Midrash and the Principle

William Haines
September 24, 2009

Recently I taught a seven day Divine Principle workshop -- my first in decades -- and while doing some research for the lectures came across this passage from Ibn Isahaq, a Muslim who wrote a commentary on the Qur’an and was Muhammad’s first biographer:

Adam ordered his son Cain to marry his twin sister to Abel, and he ordered Abel to marry his twin sister to Cain. Abel was pleased and agreed with that but Cain refused thinking himself better than the sister of Abel. He desired his own sister instead of Abel having her.

So Adam said, “Son, offer a sacrifice and your brother Abel will offer a sacrifice. Whichever of the two of you has his sacrifice received by God will have the more right to her.”

I thought this was interesting as it is gave a plausible reason for why the two brothers made their offerings in the first place. The stories in the Bible, Genesis in particular, are very terse and there are many details that are missing. The rabbis have always recognized this and over the centuries have filled in the gaps with midrash -- extra details. I first came across this in 1982 as a student in Manchester while I was browsing through the stacks at the John Rylands Library. I was taking a break from my philosophy studies and wandered into the section on Judaism where I happened upon the books of the Talmud.

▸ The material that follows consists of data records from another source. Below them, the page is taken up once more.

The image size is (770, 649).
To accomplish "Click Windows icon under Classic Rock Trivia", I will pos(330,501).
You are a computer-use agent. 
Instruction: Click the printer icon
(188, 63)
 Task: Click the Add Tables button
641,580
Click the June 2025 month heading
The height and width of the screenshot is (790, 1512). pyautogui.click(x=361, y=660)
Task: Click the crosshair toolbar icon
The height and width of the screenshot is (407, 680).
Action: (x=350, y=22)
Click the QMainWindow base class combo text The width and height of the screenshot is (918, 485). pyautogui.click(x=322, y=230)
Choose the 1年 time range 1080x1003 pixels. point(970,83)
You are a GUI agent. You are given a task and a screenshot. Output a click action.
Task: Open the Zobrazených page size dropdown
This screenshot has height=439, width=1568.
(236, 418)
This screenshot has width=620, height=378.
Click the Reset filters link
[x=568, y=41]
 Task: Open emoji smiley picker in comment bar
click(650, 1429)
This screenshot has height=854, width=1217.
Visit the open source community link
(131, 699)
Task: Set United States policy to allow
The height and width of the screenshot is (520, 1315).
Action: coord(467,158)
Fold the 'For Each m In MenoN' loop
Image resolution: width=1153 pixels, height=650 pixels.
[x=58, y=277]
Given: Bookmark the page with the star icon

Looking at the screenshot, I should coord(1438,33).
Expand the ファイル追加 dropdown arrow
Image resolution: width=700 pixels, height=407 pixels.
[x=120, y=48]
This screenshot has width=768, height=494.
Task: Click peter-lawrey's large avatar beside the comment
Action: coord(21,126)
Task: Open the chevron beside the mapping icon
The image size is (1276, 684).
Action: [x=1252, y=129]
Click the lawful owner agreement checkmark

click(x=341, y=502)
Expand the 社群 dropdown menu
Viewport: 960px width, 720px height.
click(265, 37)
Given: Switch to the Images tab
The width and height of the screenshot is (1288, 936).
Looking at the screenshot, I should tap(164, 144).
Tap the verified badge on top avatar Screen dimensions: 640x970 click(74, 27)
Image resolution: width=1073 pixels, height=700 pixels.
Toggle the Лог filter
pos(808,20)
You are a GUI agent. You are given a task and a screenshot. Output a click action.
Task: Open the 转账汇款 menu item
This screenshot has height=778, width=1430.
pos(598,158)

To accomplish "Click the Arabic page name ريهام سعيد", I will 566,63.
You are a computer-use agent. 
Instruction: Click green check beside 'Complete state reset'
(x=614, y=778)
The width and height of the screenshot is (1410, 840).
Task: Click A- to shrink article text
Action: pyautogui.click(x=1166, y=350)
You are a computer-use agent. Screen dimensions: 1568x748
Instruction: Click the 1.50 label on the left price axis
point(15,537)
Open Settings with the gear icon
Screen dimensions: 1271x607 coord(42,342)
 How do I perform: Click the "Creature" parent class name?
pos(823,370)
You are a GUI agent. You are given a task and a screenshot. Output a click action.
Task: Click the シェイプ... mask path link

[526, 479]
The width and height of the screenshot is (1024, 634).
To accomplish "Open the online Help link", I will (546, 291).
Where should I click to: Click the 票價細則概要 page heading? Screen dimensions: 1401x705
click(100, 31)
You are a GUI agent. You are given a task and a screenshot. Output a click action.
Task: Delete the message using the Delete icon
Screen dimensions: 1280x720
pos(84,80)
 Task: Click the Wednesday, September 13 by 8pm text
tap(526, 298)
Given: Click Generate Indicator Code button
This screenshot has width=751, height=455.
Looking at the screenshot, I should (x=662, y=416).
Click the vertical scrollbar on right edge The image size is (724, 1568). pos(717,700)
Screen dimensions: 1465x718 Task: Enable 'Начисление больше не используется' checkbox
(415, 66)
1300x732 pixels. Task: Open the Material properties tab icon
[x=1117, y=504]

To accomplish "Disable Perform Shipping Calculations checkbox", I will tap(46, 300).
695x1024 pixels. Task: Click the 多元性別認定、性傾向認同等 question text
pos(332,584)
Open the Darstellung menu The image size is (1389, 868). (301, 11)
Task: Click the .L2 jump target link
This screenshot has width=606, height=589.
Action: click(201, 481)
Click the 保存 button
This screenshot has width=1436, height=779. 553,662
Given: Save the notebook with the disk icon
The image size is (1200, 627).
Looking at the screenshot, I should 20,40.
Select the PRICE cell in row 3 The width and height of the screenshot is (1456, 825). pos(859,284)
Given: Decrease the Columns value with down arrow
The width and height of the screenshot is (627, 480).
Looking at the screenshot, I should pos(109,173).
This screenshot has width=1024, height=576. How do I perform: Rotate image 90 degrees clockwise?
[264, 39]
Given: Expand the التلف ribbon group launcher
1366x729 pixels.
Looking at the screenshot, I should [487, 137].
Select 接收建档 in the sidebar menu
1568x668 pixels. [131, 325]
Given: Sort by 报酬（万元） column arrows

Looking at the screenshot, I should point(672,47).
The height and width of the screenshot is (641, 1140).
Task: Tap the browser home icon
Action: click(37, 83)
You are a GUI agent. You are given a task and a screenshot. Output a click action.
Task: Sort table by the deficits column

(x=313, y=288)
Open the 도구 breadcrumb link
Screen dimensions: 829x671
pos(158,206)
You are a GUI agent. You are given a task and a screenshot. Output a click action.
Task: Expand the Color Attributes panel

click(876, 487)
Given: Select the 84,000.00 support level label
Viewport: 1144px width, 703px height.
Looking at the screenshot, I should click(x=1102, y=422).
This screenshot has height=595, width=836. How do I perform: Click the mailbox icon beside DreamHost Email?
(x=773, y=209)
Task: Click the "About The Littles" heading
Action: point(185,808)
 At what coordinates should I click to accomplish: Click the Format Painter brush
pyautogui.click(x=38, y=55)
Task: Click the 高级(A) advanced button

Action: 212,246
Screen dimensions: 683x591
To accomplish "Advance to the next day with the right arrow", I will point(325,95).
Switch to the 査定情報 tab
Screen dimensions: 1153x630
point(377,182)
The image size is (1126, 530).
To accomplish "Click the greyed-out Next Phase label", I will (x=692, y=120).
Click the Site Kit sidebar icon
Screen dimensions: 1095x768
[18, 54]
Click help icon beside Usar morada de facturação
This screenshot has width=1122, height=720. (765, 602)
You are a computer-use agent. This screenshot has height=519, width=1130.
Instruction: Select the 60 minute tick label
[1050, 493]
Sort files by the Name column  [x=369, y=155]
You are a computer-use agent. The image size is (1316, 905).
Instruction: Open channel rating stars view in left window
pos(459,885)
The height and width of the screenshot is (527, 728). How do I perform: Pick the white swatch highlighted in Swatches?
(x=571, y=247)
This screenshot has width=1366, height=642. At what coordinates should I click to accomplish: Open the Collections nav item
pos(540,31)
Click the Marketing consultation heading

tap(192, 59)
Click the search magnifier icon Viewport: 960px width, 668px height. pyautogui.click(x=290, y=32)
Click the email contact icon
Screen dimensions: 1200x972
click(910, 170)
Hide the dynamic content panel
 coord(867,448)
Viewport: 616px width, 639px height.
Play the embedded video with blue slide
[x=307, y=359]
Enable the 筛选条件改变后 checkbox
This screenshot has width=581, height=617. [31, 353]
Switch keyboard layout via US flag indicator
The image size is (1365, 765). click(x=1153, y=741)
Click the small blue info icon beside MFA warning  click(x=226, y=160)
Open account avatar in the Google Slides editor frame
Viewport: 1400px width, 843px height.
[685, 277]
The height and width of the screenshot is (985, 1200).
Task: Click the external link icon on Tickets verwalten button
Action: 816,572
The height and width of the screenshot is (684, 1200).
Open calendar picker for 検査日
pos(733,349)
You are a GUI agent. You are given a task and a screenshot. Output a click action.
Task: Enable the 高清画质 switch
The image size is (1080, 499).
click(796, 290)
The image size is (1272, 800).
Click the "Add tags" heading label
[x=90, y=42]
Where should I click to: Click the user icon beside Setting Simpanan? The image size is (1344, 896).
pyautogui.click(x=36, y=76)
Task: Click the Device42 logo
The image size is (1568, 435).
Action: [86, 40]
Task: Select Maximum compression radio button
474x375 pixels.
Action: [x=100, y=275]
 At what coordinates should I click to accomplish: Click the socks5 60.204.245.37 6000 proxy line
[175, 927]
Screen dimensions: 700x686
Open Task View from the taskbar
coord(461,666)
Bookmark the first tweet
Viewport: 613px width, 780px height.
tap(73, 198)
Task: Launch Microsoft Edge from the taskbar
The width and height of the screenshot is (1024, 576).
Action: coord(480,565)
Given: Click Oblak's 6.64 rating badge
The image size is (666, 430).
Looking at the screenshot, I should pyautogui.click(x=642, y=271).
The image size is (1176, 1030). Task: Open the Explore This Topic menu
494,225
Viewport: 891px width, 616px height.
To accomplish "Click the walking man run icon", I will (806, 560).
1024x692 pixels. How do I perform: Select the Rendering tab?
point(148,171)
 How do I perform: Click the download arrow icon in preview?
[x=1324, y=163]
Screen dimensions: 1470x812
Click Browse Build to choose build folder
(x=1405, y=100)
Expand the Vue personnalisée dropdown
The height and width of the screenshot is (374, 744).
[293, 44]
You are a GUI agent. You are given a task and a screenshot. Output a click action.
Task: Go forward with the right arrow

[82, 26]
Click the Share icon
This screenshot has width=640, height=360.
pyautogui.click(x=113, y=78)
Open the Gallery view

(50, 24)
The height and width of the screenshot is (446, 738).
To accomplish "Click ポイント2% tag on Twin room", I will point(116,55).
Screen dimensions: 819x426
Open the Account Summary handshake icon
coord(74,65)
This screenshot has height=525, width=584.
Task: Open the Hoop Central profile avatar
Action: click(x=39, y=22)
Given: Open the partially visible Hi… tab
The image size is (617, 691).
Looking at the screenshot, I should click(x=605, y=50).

As there are about 15 volumes and they didn’t seem to be organized rationally I looked Noah up in the index. I followed the reference and found the surprising statement that Noah had told his sons and daughters-in-law that they were not to have sexual relations during the period of the flood but that Ham and his wife had had sexual intercourse. Suddenly I understood why Ham had felt ashamed when he saw Noah lying naked in the tent. I had always felt it odd that Ham should have been judged for feeling that way and had never found the explanation in the Divine Principle book completely convincing. One’s feeling are generally quite spontaneous and uncontrollable. Who can stop themselves blushing?

Now I realized that Ham had felt ashamed because he had sinned and was projecting his own sin onto Noah. He felt this way because he had made a condition for Satan to invade his feelings and reaction to seeing Noah naked. More recently while studying the church fathers I found that they had noticed that in the Bible God told Noah and his sons and his wife and his sons’ wives to enter the ark separately. In other words the men and women slept in different rooms. But after the flood God told them to leave the ark as husbands and wives and thus to engage again in conjugal love.

This of course made me think about the status of the Principle. Was it the book? What happens when one comes across sources that the authors were naturally unaware of but whose inclusion gives a more “Principled” explanation than the one in the book? I realized that the Divine Principle books are “expositions” or “applications” of the Principle but not the Principle itself and that one should search for and integrate sources other than the Bible which give a fuller and more complete explanation. One of these is the Talmud, another the Qur’an and its commentaries. Of course one has to be very discerning, sifting through the material, listening to one’s heart and soul, praying and seeing what fits.